Queer Places:
Mount Carmel Cemetery, Glendale, Queens, New York
City
George Tobias (July 14, 1901 – February 27, 1980) was an American theater, film and television actor. He had character parts and supporting roles in several major films of Hollywood's Golden Age. He is also known for his role as Abner Kravitz on the TV sitcom Bewitched from 1964 to 1971. Bewitched had one of the gayest casts in the history of television. There was Maurice Evans (Maurice, Samantha's father), Dick Sargent (Darrin Stephens), George Tobias (Abner Kravitz) and Paul Lynde (Uncle Arthur). Not to mention (rumored) bisexual Agnes Moorehead (Endora) and lesbian Diane Murphy (Tabitha).

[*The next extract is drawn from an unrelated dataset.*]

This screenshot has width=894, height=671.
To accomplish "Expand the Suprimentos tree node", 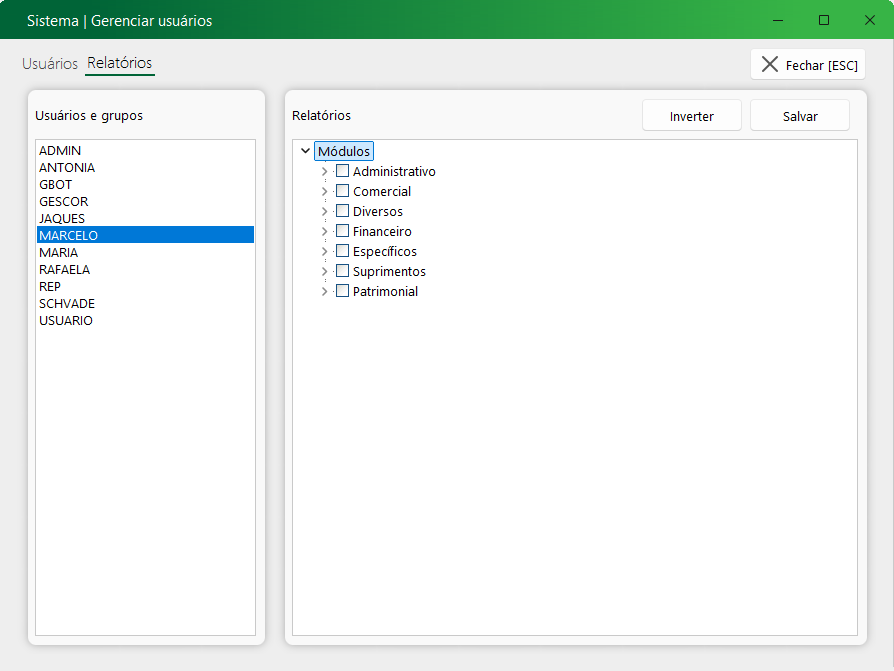I will [324, 271].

Born to a Jewish family in New York, Tobias attended the Neighborhood Playhouse School of the Theatre.[1]
Tobias began his acting career at the Pasadena Playhouse in Pasadena, California. He then spent several years in theater groups before moving on to Broadway and, eventually, Hollywood. His Broadway credits include Silk Stockings (1955), Good Hunting (1938), You Can't Take It With You (1936), Star Spangled (1936), Hell Freezes Over (1935), Paths of Glory (1935), Black Pit (1935), Sailors of Cattaro (1934), Red Rust (1929), Fiesta (1929), S. S. Glencairn (1929), The Grey Fox (1928), The Road to Rome (1928), The International (1928), and What Price Glory (1924).[2] In 1939, he signed with Warner Bros.[1] and was cast in supporting roles, many times along with James Cagney, in such movies as Cagney's Yankee Doodle Dandy (1942), as well as with Gary Cooper in Sergeant York (1941) and Irving Berlin, Ronald Reagan, and George Murphy in This Is the Army (1943). In 1950, he was cast against type as a ruthless killer and felon in the film noir Southside 1-1000. Tobias portrayed Penrose in eight episodes of the ABC program Adventures in Paradise (1959–1961).[1] From 1964 to 1971, he played Abner Kravitz, the long-suffering neighbor on the ABC sitcom Bewitched.[3] Tobias often appeared in an uncredited role as a courtroom spectator on the CBS program Perry Mason, and he played Sidney Falconer in the episode titled "The Case of the Antic Angel" (1964). Tobias never married and retired from acting in 1977 after reprising his role as Abner Kravitz in a guest appearance on the Bewitched sequel Tabitha.
In 1954, actress Lynn Baggett was involved in a collision in Los Angeles while driving a car borrowed from Tobias, and a 9-year-old boy was killed. (Baggett and Tobias were old friends, and she reportedly had been his girlfriend in the 1940s, but at the time of the accident she was the estranged wife of producer Sam Spiegel.) She eventually was acquitted of manslaughter but convicted of felony hit-and-run, and she spent 55 days in jail. The boy's mother sued Baggett and Tobias in separate court proceedings. They shared responsibility for damages, which amounted to $2,599 ($24,800 today).[4] A Democrat, he supported Adlai Stevenson during the 1952 presidential election.[5]
On February 27, 1980, Tobias died of Bladder cancer at the age of 78 at Cedars Sinai Medical Center in Los Angeles.[6] He is buried in Mount Carmel Cemetery, Glendale, Queens, New York City.